Defendant Provident Funding Group has moved in the alternative for an award of summary judgment in its favor, and its motion is accompanied by exhibits that go beyond the four corners of Plaintiff's complaint. While the Court's consideration of these exhibits generally would require that Defendant's motion be "treated as one for summary judgment under Rule 56," Fed.R.Civ.P. 12(d), such conversion is not required if the exhibits may fairly be considered "part of the pleadings" — that is, if "they are referred to in the plaintiff's complaint and are central to [the plaintiff's] claim." Weiner v. Klais Co., Inc., 108 F.3d 86, 89 (6th Cir. 1997) (internal quotation marks and citation omitted). In this case, most of the exhibits accompanying Defendant's motion are documents that were exchanged between Plaintiff and his lender at the time of the mortgage transaction at issue, and the disclosures (or lack thereof) made by the lender feature centrally in Plaintiff's claims. Consequently, if the Court found it necessary to consider these exhibits in resolving the pending motions, this would not necessarily dictate that the motions be treated as seeking summary judgment under Rule 56. Nonetheless, the Court need not dwell upon this question, because the issues raised in Defendants' motions may be resolved by resort to the pleadings alone.

B. Plaintiff's TILA and HOEPA Claims Are Time-Barred.

In Count I of his complaint, Plaintiff alleges that Defendants violated the Home Ownership and Equity Provision Act ("HOEPA"), 15 U.S.C. § 1639, by "extending credit to him without regard to his ability to repay the debt." (Complaint at ¶ 24.) In Count III of his complaint, Plaintiff alleges that Defendants violated the Truth in Lending Act ("TILA"), 15 U.S.C. § 1601 et seq., by making false disclosures in connection with the mortgage loan transaction at issue in this case. (Complaint at ¶ 36.) In the present motions, Defendants argue that these two claims are barred by the one-year period of limitation that applies to claims for damages brought under either of these federal statutes. The Court agrees.
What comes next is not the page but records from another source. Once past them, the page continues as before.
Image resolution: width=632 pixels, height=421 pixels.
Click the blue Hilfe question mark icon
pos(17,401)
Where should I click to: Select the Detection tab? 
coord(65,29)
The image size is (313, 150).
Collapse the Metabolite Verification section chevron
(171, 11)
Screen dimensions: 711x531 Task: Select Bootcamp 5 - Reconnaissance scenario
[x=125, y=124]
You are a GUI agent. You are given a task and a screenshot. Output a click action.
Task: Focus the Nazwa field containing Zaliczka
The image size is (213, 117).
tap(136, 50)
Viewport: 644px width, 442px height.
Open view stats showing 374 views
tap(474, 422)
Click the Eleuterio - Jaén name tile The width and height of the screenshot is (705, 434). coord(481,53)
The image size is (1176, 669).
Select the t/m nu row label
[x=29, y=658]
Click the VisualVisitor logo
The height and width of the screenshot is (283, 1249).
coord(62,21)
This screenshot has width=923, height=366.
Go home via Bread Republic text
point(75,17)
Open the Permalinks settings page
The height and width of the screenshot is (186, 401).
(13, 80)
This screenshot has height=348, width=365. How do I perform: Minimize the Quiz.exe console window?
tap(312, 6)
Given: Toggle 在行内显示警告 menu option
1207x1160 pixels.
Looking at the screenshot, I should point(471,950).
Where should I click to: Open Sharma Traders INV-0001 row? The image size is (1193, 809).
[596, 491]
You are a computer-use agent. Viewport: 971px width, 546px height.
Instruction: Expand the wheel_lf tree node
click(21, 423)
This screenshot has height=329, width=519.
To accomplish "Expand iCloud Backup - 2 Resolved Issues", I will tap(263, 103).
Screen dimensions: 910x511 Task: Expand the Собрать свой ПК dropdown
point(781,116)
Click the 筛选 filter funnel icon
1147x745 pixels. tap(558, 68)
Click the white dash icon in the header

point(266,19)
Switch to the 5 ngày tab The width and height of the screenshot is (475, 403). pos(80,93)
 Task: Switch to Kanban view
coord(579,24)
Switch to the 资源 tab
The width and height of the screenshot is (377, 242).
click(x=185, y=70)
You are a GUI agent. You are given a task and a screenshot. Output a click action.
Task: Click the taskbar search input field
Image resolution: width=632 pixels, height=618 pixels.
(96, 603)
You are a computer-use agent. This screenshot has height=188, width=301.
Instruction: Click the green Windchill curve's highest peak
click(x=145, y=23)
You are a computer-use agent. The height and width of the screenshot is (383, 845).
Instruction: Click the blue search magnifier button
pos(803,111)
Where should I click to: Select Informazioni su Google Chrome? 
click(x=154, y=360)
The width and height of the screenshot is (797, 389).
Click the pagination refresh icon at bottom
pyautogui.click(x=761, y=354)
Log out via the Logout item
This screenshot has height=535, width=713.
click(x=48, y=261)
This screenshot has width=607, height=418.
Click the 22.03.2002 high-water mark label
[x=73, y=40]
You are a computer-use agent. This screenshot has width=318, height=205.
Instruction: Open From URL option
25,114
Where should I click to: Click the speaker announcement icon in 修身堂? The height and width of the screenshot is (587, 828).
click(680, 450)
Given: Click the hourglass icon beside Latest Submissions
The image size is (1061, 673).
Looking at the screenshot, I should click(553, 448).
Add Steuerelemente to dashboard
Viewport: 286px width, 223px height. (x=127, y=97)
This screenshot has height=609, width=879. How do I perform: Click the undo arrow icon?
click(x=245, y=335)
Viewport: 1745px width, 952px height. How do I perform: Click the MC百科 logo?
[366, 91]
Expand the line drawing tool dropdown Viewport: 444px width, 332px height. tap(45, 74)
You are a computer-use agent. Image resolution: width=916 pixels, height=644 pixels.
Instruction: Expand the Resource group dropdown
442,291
Claims for damages under TILA and HOEPA are subject to the statute of limitations set forth at 15 U.S.C. § 1640(e), which requires that "[a]ny action under this section . . . be brought . . . within one year from the date of the occurrence of the violation." "[A]s a standard rule," such a statute of limitations "begins to run when the plaintiff has a complete and present cause of action and thus can file suit and obtain relief." Wike v. Vertrue, Inc., 566 F.3d 590, 593 (6th Cir. 2009) (internal quotation marks and citation omitted). Moreover, "a credit transaction which requires disclosures under the [Truth in Lending] Act is completed when the lender and borrower contract for the extension of credit." Wachtel v. West, 476 F.2d 1062, 1065 (6th Cir. 1973); see also Blue v. Fremont Investment Loan, 562 F. Supp.2d 33, 43 (D.D.C. 2008) (holding that the one-year TILA statute of limitations began to run on the date of the underlying loan transaction as to which the required disclosures allegedly were not made); Tucker v. Beneficial Mortgage Co., 437 F. Supp.2d 584, 589 (E.D. Va. 2006) (same).

This TILA provision governs claims brought under HOEPA, which was enacted as an amendment to certain aspects of TILA. See Darr v. Beal Bank S.S.B., No. 09-11861, 2009 WL 3429663, at *2 n. 6 (E.D. Mich. Oct. 21, 2009); Solar v. Millenium Financial, Inc., No. 01-CV-4327, 2002 WL 1019047, at *3 n. 4 (E.D. Pa. May 17, 2002).

Plaintiff's HOEPA and TILA claims in this case rest upon a mortgage loan transaction that occurred in October of 2006. Yet, Plaintiff did not file his complaint until June 2, 2009, over two and a half years after he closed on this loan. Consequently, his HOEPA and TILA claims are time-barred, absent some basis for tolling the one-year statute of limitations. In apparent recognition of this, Plaintiff alleges in his complaint that "the statutes of limitation in this matter are subject to equitable tolling." (Complaint at ¶ 20; see also Complaint at ¶ 38 (alleging more specifically that "Plaintiff's claims under the Truth in Lending Act are subject to tolling").) Similarly, in his responses to Defendants' motions, he contends that the doctrine of equitable tolling should apply here, in light of Defendants' alleged "fraudulent concealment" in connection with the underlying loan transaction giving rise to his HOEPA and TILA claims. ( See Plaintiff's 7/31/2009 Response Br. at 7.)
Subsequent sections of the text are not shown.